A TV projection lens is generally required to have a large aperture for providing acceptable image brightness and a large field of view for providing a projection TV system which is relatively compact. It is generally preferred that such a lens have an aperture of about f/1.0 and a half-field angle of between about twenty degrees and thirty degrees.
A projection lens is generally not required to have a very high resolution, as a conventional TV image in itself has relatively poor resolution. A resolution standard for a TV projection lens is usually specified as a modulation transfer function (MTF) value. For conventional TV, for example, a modulation of about 0.7 at a spatial frequency of three lines (cycles) per millimeter (3 lines/mm) is usual. For high definition TV, an MTF value of 0.7 at 10 lines/mm is generally specified. By way of comparison, a good quality photographic objective may have an MTF of about 0.7 at about 30 lines/mm.

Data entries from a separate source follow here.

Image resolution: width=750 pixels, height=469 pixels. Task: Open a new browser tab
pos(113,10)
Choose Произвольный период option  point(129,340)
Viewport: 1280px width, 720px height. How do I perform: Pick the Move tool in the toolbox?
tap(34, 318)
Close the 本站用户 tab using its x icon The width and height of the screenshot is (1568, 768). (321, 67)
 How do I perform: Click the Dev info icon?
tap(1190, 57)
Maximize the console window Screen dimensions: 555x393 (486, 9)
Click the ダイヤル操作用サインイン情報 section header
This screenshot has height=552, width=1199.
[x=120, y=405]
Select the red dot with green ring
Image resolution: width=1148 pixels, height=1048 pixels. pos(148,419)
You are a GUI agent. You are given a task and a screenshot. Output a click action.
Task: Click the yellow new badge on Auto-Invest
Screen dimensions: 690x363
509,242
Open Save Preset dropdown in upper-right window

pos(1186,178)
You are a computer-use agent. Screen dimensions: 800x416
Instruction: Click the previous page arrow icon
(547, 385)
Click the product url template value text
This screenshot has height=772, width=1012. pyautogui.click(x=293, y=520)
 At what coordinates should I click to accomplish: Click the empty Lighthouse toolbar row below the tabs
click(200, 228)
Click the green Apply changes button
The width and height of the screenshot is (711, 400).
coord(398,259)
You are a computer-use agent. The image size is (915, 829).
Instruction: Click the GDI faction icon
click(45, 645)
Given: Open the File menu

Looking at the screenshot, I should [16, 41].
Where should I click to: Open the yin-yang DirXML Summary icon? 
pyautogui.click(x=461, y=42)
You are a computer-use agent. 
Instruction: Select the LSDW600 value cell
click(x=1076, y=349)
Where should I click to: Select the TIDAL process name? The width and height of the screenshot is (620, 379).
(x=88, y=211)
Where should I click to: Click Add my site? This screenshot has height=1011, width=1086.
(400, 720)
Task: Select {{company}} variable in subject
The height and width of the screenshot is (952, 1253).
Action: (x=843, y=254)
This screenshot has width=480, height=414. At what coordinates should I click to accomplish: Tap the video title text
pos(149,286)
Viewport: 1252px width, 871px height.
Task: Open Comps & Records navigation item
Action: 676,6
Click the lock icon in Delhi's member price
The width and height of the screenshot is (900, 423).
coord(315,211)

Although the resolution requirements for a TV projection lens may be relatively undemanding, the combination of large aperture and field angle requirements makes the design of such lenses a difficult task. As many as ten conventional spherical elements may be required to provide an acceptably corrected lens. The cost of such a lens would generally be too high to satisfy a manufacturer's cost goal for a complete projection TV system.
A common design approach which has been adopted for TV projection lenses is to employ a lens element or lens elements having at least one aspheric surface. This reduces the number of lens elements required for the lens, which can reduce cost and provide a more compact lens. Surfaces of the aspheric lens elements in such lenses may depart quite significantly from spherical and are thus not easily fabricated from glass blanks by conventional grinding and polishing methods. For this reason, as well as for cost reasons, they are generally fabricated from plastic. Aspheric plastic elements having complex surface curvatures may be fabricated, for example, by a methods including molding and diamond turning. Several examples of lenses including aspheric elements are described in U.S. Pat. No. 4,900,139.
While plastic lens elements in general may be convenient to produce, they have certain significant shortcomings. The most significant of theses shortcomings is a large variation of optical properties with temperature, compared to glass elements. Additionally, optical properties of plastic elements may also vary significantly with humidity, and plastic elements are relatively soft and easily scratched. Further, only a small range of refractive index values is available for optical plastics, the range of values being between about 1.45 and 1.6. Such values are generally considered low by lens designers. Restriction to such low refractive indices further complicates an already complicated optical design problem.
There is a need for a TV projection lens which is at least as cost effective and compact as lenses employing plastic aspheric elements, but which includes lens elements having only spherical or plane surfaces and preferably only lens elements made from optical glasses.